POLICY OPTIONS FOR URBANIZATION IN THE NEXT DECADE

International experience demonstrates that cities are growth centers for technologically complex industries and modern services. The rapid urbanization forthcoming in the next decade provides China with enormous opportunities to maintain high growth through more efficient uses of its existing resources (rather than just more investment), through increased growth of higher value manufacturing and services, and through increased domestic demand relative to export demand as hinterland cities accelerate their growth. Realizing these potentials will require substantial reforms of urban policies and institutions. This report suggests two general directions for policy reform to enhance the prospects for sustained growth and internal harmony in the face of the challenges of urbanization:

  • Enact reforms to unify national markets for land, labor and capital – similar to the very successful reforms that were carried out in markets for industrial materials and products. Strengthening property rights and integrating markets across the urban and rural sectors would allow factors to be employed in their highest and most productive uses and help develop the rural sector. Labor and capital mobility in particular will lead to a convergence of rural and urban incomes and enhance economic growth.

  • Equally important reforms concern the administrative structure and management of urban regions. Rather than relying on obsolete command and control structures, with implementation of incentive structures, city managers might be better induced to make appropriate decisions regarding city finances and land acquisition and usage, and to improve urban services for city residents, including migrants from the rural sector. Competition would be promoted if the administrative hierarchy across cities was reformed so cities compete on an equal basis, facing the same tax base, financing and rate structures, and intergovernmental transfer formulas.

Integrating the Rural and Urban Labor Markets to Reduce Rural Urban Disparity

Considerable barriers still exist to labor mobility between the rural and urban sector. Removing barriers would lead to more efficient migration and labor usage, enhancing economic growth and reducing inequality. A key change in mind set would recognize that the bulk of rural-urban migration is permanent and irreversible. Migrant workers broadly defined make up 46% of the urban work force.

Creation of an integrated national labor market requires reform of the hukousystem, so that, in effect, hukoustatus is divorced from the right of access to urban public services and markets. The basics could be accomplished now by granting migrants the same access as residents to urban labor and credit markets (including mortgages), emerging formal sector housing rental markets, urban social insurance and social security, schooling for children (in principle now in place), advanced job training for adults, and so on. Part of the divorce could involve granting localhukourights to migrants and their families whenever the household head has secured employment in a city for, say, a half year, regardless of their place of origin. A different reform would restructure thehukou system so that rights of access to services, schooling, jobs, etc. are applicable throughout a given province. Liberalizing migration within all provinces would foster urban agglomeration generally, but also divert migrants from highly populated national cities such as Beijing and Shanghai.

Promoting Efficient Land Use and Enhancing Food Security

Good urbanization policy includes conservation of natural resources – energy, water, land and the environment. The incentives faced by urban managers encourage implicit or explicit conversion of farmland to urban use and over-dependence on automobiles which promotes urban sprawl. Efficient land use between the urban and rural sectors and within cities would be promoted through more market-oriented policies which improve property rights and incentive systems and regulate emerging urban land markets. Some possibilities discussed in the report include the following:

  • Full recognition of the property rights of peasants over their rural leaseholds and village lands. Have cities face the true cost of taking of agricultural land.
◆ ◆ ◆
Write the next part of the report on China's urbanization policy, starting right after its final bullet point.

Dataset section
◆ ◆ ◆
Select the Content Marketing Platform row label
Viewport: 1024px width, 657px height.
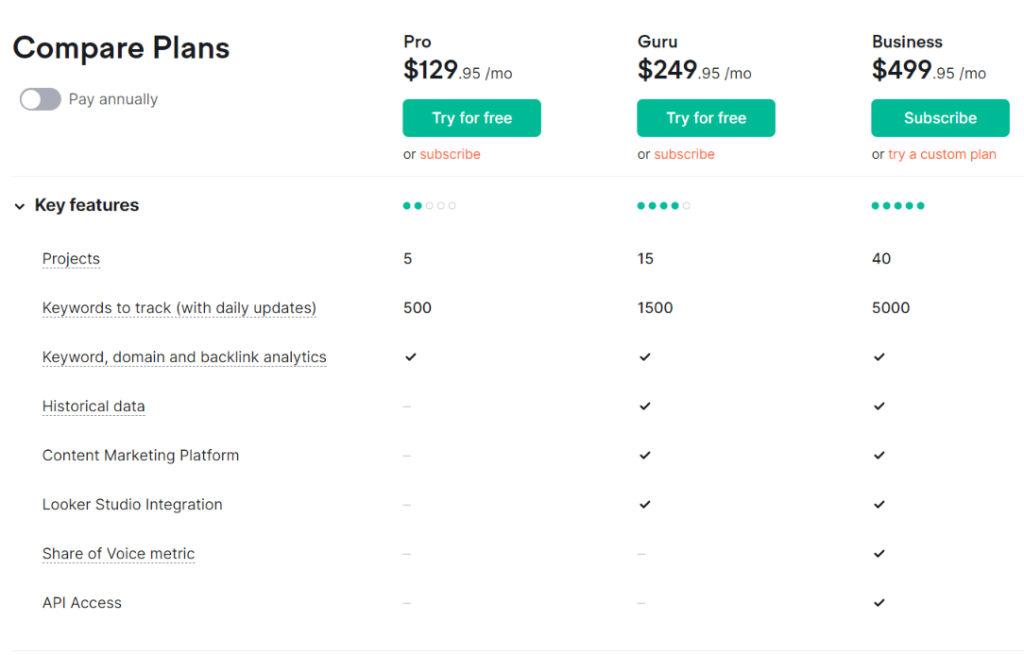140,455
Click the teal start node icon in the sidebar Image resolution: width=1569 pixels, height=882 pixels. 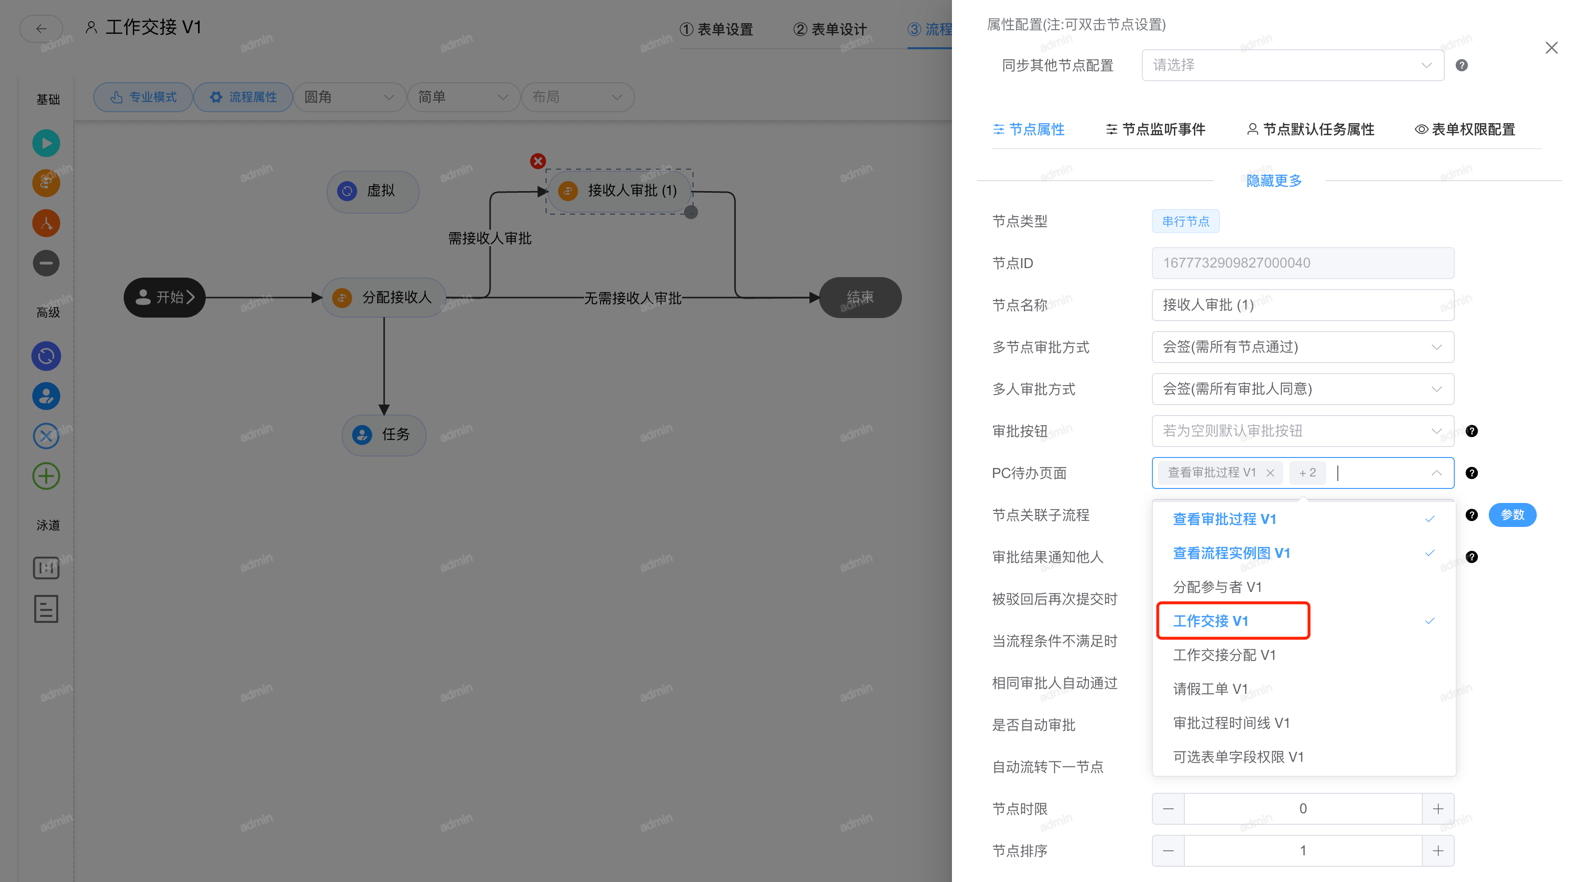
◆ ◆ ◆
Task result
  • Strengthen the property rights of existing urban land users, so as to encourage redevelopment of (“brown-field”) land for new uses within the city, instead of (“green-field”) conversion of farmland.

  • Institute zoning law to strengthen urban land use regulation. Master/zoning plans could be approved by the local People’s Congress to give them legal status, so as to better regulate land allocations to coordinate public and private land use and transport systems.

  • Integrate “urban villages” into city administration, while preserving property rights

International experience shows that China could significantly improve grain production in the next decade, with large reductions in farm population and declines in the amount of agricultural land. Such improvements require transformation of agriculture, with relaxation of policies restricting sales of rural leaseholds, to encourage consolidation of land- holding, along with improvement in rural education and investment in agricultural mechanization.

Reforming City Governance and Management

An urban policy framework which has appropriate incentive structures for decision making by public officials, rather than one which relies on increasingly ineffective directives and quantity targets imposed from above would promote better city governance. Possible institutional reforms include reform of the urban administrative hierarchical system, a new role for mayors, and restructuring of urban finances, to help provide incentives for improved management of cities and urban living conditions.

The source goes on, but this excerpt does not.